Tamimi’s Challenge and Why It Will Go Nowhere

The following article was published on Monday by Reidar Visser, an historian of Iraq educated at the University of Oxford and currently based at the Norwegian Institute of International Affairs. It is reproduced here with the author’s permission. The opinions expressed are those of the author, and do not necessarily reflect the views of Iraq Business News.

Ismail Alwan al-Tamimi, a lawyer from Wasit governorate, has mounted a legal challenge before the federal supreme court in which he accuses Prime Minister Nuri al-Maliki and Speaker of Parliament Usama al-Nujayfi for “unconstitutionally” appointing three deputy prime ministers (Salih al-Mutlak, Hussein al-Shahristani and Rosch Shways). Apart from its intrinsic interest as a case of a tentative constitutional challenge to the much-criticised practice of ethno-sectarian quotas in Iraq’s post-2003 political culture, the move will also draw some attention for the fact that Tamimi was also involved in a past challenge in 2010 against the then temporary speaker of parliament (Fuad Masum of the Kurdistan Alliance) for prolonging the “first session” of the parliament indefinitely and thereby postpone the political process – a matter where the federal supreme court actually sided with those who challenged the temporary speaker. Additionally, Tamimi works for the embattled governor of Kut/Wasit – a governorate dominated politically by Maliki’s own State of Law Alliance.
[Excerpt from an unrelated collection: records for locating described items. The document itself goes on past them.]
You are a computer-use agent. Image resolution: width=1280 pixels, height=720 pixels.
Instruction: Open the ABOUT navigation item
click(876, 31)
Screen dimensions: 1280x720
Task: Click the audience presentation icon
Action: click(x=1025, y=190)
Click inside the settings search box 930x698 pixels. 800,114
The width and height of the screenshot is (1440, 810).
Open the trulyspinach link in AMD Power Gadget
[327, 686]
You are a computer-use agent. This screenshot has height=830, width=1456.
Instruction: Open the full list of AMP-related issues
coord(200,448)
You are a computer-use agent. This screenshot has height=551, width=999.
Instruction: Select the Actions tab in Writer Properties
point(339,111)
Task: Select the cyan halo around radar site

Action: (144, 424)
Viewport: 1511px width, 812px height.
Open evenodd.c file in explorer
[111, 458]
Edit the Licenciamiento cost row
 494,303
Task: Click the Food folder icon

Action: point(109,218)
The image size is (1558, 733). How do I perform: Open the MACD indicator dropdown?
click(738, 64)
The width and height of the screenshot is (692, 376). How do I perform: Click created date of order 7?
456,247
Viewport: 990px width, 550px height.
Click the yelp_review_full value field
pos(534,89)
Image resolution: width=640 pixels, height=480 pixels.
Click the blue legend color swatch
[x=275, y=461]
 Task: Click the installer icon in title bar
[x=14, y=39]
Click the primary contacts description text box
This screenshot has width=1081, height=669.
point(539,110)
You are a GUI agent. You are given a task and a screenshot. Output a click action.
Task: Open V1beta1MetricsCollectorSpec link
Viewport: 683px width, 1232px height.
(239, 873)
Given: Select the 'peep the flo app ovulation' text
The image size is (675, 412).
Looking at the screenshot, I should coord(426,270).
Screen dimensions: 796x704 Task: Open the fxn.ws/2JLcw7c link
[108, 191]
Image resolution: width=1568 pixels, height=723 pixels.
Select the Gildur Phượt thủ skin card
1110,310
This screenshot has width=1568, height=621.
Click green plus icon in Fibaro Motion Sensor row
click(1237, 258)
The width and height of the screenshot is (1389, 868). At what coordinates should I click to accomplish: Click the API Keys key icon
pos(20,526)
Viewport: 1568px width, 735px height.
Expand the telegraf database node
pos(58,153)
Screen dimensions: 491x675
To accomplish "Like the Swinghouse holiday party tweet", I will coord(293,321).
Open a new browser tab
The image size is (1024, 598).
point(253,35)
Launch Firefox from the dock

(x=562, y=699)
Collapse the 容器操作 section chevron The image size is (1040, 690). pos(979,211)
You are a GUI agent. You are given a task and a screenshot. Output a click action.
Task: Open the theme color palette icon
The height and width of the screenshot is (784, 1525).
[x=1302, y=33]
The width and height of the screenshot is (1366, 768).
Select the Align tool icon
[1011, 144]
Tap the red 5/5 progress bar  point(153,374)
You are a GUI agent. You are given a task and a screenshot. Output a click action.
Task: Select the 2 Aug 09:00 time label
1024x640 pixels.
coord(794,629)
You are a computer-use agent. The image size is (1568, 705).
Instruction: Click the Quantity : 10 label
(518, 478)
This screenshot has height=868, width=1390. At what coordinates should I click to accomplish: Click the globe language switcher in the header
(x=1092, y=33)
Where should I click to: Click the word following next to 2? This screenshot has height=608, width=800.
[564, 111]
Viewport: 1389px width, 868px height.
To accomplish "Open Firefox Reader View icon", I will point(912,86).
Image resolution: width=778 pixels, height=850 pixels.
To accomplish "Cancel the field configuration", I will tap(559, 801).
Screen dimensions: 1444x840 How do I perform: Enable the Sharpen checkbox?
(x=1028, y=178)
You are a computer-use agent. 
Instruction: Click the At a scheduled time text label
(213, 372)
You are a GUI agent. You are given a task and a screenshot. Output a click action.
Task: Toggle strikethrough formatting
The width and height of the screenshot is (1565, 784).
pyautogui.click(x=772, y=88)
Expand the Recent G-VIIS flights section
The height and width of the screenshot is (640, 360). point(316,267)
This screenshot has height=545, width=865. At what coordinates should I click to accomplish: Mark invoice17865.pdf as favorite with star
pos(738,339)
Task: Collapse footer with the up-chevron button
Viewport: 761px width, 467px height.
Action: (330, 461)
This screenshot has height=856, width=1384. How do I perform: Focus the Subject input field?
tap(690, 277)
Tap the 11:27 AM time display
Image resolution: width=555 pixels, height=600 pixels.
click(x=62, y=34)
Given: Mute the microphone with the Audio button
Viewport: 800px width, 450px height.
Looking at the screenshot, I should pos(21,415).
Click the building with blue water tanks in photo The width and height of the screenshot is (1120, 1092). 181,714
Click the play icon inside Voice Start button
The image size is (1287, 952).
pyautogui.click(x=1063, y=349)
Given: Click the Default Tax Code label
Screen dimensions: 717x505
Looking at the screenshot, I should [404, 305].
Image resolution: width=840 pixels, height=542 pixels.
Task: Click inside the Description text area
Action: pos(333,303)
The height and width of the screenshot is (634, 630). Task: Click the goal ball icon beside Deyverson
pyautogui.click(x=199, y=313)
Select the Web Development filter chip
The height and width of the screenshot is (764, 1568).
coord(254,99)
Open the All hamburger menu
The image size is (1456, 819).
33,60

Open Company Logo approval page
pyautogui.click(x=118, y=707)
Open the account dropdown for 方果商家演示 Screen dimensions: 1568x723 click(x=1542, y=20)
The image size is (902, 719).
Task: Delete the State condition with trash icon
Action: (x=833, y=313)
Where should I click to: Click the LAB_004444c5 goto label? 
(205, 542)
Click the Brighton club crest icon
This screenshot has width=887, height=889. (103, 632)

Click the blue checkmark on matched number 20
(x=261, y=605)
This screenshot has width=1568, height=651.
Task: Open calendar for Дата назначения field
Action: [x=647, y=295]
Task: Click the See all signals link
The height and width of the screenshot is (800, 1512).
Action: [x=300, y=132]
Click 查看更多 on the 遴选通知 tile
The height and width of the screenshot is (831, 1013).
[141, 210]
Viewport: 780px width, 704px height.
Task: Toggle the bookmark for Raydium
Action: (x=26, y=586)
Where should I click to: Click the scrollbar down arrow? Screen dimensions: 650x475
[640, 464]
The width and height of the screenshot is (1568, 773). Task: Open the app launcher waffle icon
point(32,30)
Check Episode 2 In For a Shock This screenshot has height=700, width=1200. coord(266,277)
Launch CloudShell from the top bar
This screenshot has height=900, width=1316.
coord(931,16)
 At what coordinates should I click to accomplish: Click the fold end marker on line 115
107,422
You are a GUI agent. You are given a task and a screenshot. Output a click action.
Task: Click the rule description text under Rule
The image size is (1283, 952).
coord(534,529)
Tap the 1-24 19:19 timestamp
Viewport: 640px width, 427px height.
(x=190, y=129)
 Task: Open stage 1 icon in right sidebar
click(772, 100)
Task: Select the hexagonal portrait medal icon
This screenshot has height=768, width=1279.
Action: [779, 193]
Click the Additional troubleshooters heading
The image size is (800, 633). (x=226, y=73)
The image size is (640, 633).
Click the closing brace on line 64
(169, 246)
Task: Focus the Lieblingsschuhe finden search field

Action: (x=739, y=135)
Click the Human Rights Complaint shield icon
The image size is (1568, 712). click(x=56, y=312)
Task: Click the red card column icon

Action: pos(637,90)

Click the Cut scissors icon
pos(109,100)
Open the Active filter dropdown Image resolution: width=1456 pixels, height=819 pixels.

Alas, Tamimi’s challenge is a complete waste of time. His argument is that the constitutional enumeration of two vice-premiers belongs to the section of the constitution that related to the now bygone transitional period of 2005–2010. That in itself is of course correct. But the more important point is this: There is nothing constitutional that prevents Maliki from appointing any number of vice premiers if he thinks that is politically advisable. He can have one, three, or, for that matter, ten. Briefly, the constitution says nothing about the number of ministers, and only political wisdom will limit the imagination in this regard. Some will of course say that this limit has already been overstepped, but the point is that Maliki can constitutionally appoint ministers for the moon and the sun if he so desires, and then add deputies. What this all boils down to is that it is political not a constitutional question and if the prime minister wants to appoint a ludicrous number of placemen then it is his prerogative to do so and it is the role of the parliament – not the federal supreme court – to pass its verdict.